However, economics could shift if a pipeline brought steady deliveries of discounted Western Canadian heavy crude. Irving indicated it could process some oil sands crude and even speculated about adding a Coker if warranted. During the Energy East discussions, Irving Oil also planned a new $300 million marine export terminal at Saint John. The idea was to ship out excess Canadian crude to overseas markets from their deep-water port. In the meantime, Irving has shown a willingness to adapt. For example, the 2020 test shipment of Alberta oil via Panama was processed in Saint John, proving it can occasionally handle those barrels.
That said, to regularly run large volumes of Alberta’s heavy diluted bitumen, significant refinery reconfigurations, upgraded Cokers and blending strategies would be needed in the East. Irving’s refinery could likely co-refine some heavy with lighter crudes, but maximizing the use of Alberta’s oil would require capital investments. The pipeline itself could encourage this: “Having the line in place would help encourage [refineries] to reconfigure to handle heavy crude,” says the CP3 pipeline proponent. The prospect of guaranteed supply would justify upgrading refineries over time.
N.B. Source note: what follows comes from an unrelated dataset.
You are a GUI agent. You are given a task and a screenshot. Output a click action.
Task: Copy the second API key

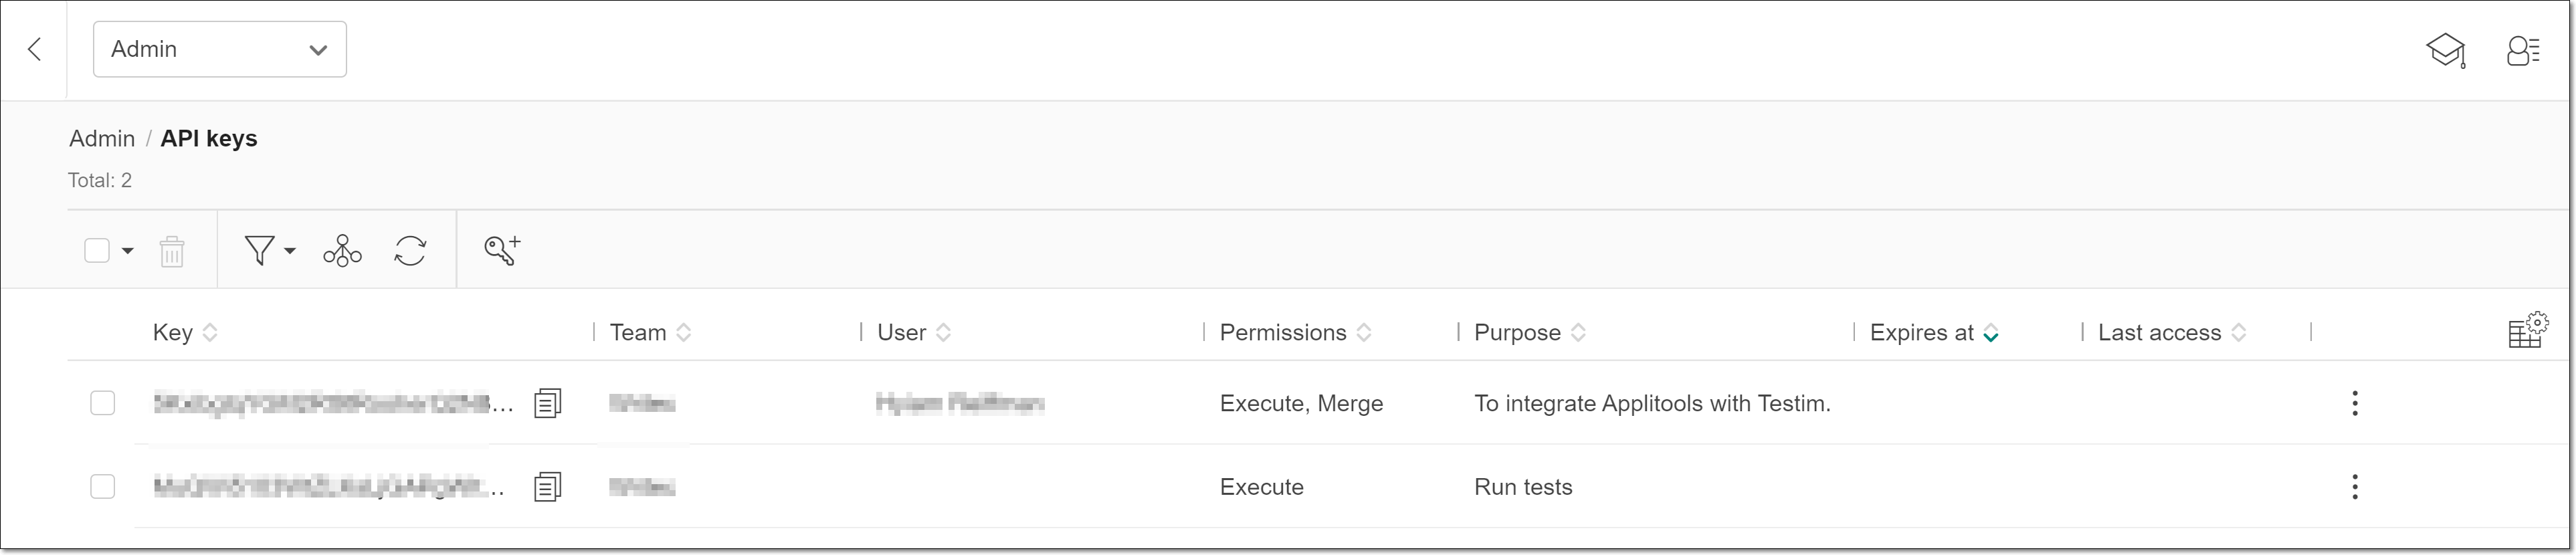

It’s also worth noting that Eastern Canada continues to import substantial oil, despite the country’s overall surplus. In 2018, for example, Canada imported about 1 barrel for every 7.5 barrels it produced. These imports, 0.6 million barrels per day, supplied Quebec and Atlantic refineries and primarily came from the U.S., as well as OPEC countries such as Saudi Arabia and Algeria. This paradox – exporting over 3 million barrels per day to the U.S. while Eastern Canada buys foreign oil – is due to insufficient east-west transportation infrastructure. A cross-country pipeline could replace most of the country’s foreign oil imports with domestic crude.
Between 1988 and 2019, Canada spent $477 billion on foreign oil, a financial outflow a new pipeline could help retain domestically. The Irving refinery, for instance, could switch to Canadian feedstock if it is delivered economically, thereby improving Canada’s energy trade balance. Irving has publicly welcomed the idea of an energy corridor across Canada in principle, as it would secure long-term supply for them and potentially allow expansion. Some even floated the idea of building a second refinery in New Brunswick if Energy East had proceeded, although those plans never materialized.
In summary, the East Coast refining capacity exists and could absorb more Alberta oil; however, full utilization of heavy bitumen would likely require new refinery investments, such as Cokers. Absent that, any pipeline to Saint John might initially serve partly as an export pipeline, sending Alberta’s oil onward to Europe.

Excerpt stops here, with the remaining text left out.